* start Text section *

I’m grouping the two topics together, because both are political issues that can best be summed up as ways that individual states, and an individual sector, can escape the full burden of their conservation responsibilities under the management plan, and push those burdens onto the shoulders of other states, or onto the striped bass stock itself.

Let’s start with conservation equivalency, the practice of allowing states to adopt regulations that differ from those adopted by the Atlantic States Marine Fisheries Commission, but theoretically have the same conservation impacts on the managed stock.

The ASMFC’s most recent position on the use of conservation can be found in its publication Conservation Equivalency:  Policy and Technical Guidance Document, which tells us that “conservation equivalency” includes

“Actions taken by a state which differ from the specific requirements of the [fishery management plan], but which achieve the same quantified level of conservation for the resource under management.  One example can be, various combinations of size limits, gear restrictions, and season length can be demonstrated to achieve the same targeted level of fishing mortality.  The appropriate Management Board/Section will determine conservation equivalency.  [emphasis added]”

* end Text section *
* start Data segment *

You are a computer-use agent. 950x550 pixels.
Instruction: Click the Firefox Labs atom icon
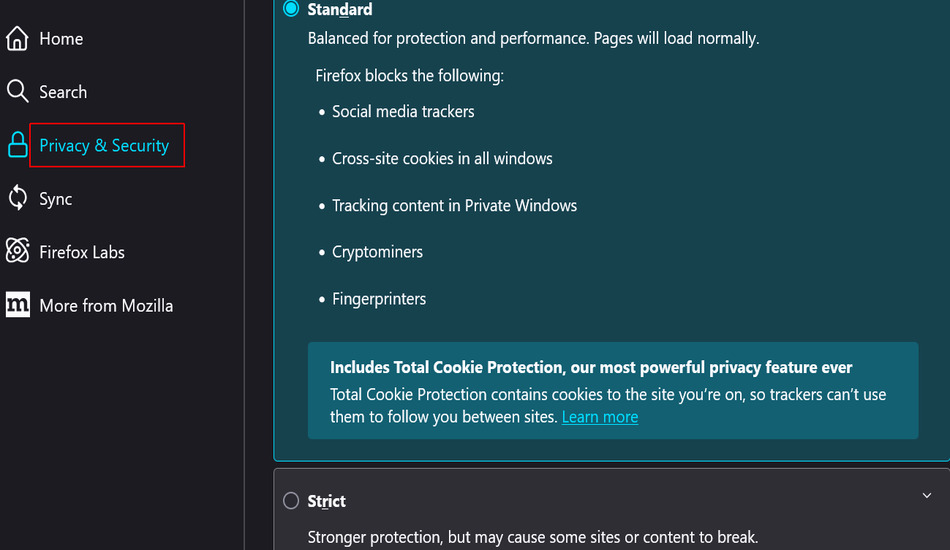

* end Data segment *

▶ [Job]
Restate the stretch of the conservation equivalency passage from "I’m grouping the" through "the managed stock.", substituting "menhaden" for "striped bass".

▶ [Exercise output]
I’m grouping the two topics together, because both are political issues that can best be summed up as ways that individual states, and an individual sector, can escape the full burden of their conservation responsibilities under the management plan, and push those burdens onto the shoulders of other states, or onto the menhaden stock itself.

Let’s start with conservation equivalency, the practice of allowing states to adopt regulations that differ from those adopted by the Atlantic States Marine Fisheries Commission, but theoretically have the same conservation impacts on the managed stock.